* [WHAT THE EXERCISE ASKS]: Please report every line in the entries that contains the string "height".

* [INFORMATION SHOWN]:
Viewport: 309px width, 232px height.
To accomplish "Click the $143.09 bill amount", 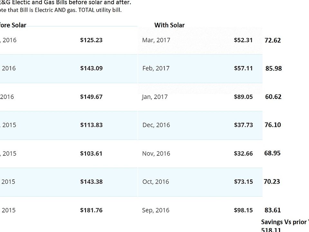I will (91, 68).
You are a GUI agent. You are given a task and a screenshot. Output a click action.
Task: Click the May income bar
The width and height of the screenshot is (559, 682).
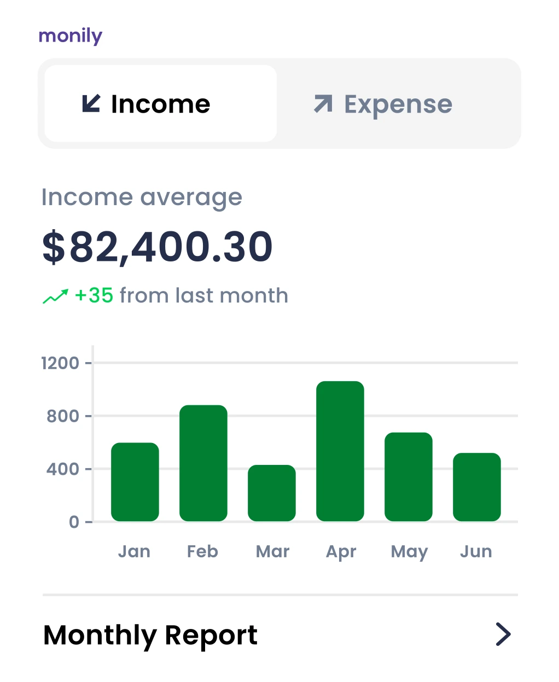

* * *

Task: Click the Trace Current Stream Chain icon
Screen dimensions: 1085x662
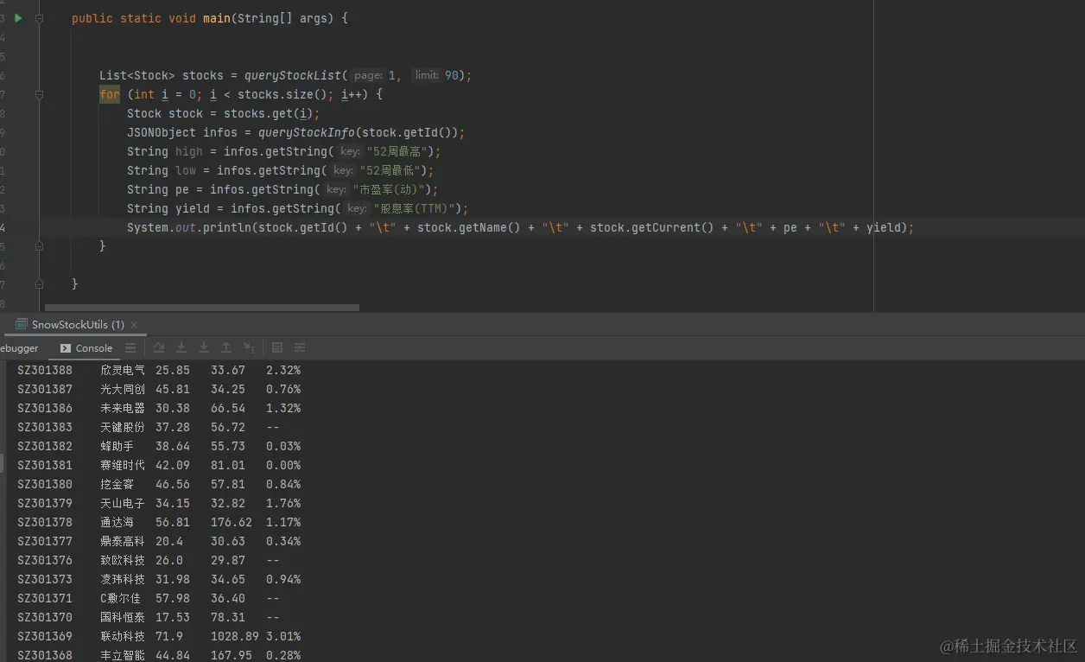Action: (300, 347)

* [ANSWER BELOW]:
Viewport: 309px width, 232px height.
The width and height of the screenshot is (559, 682).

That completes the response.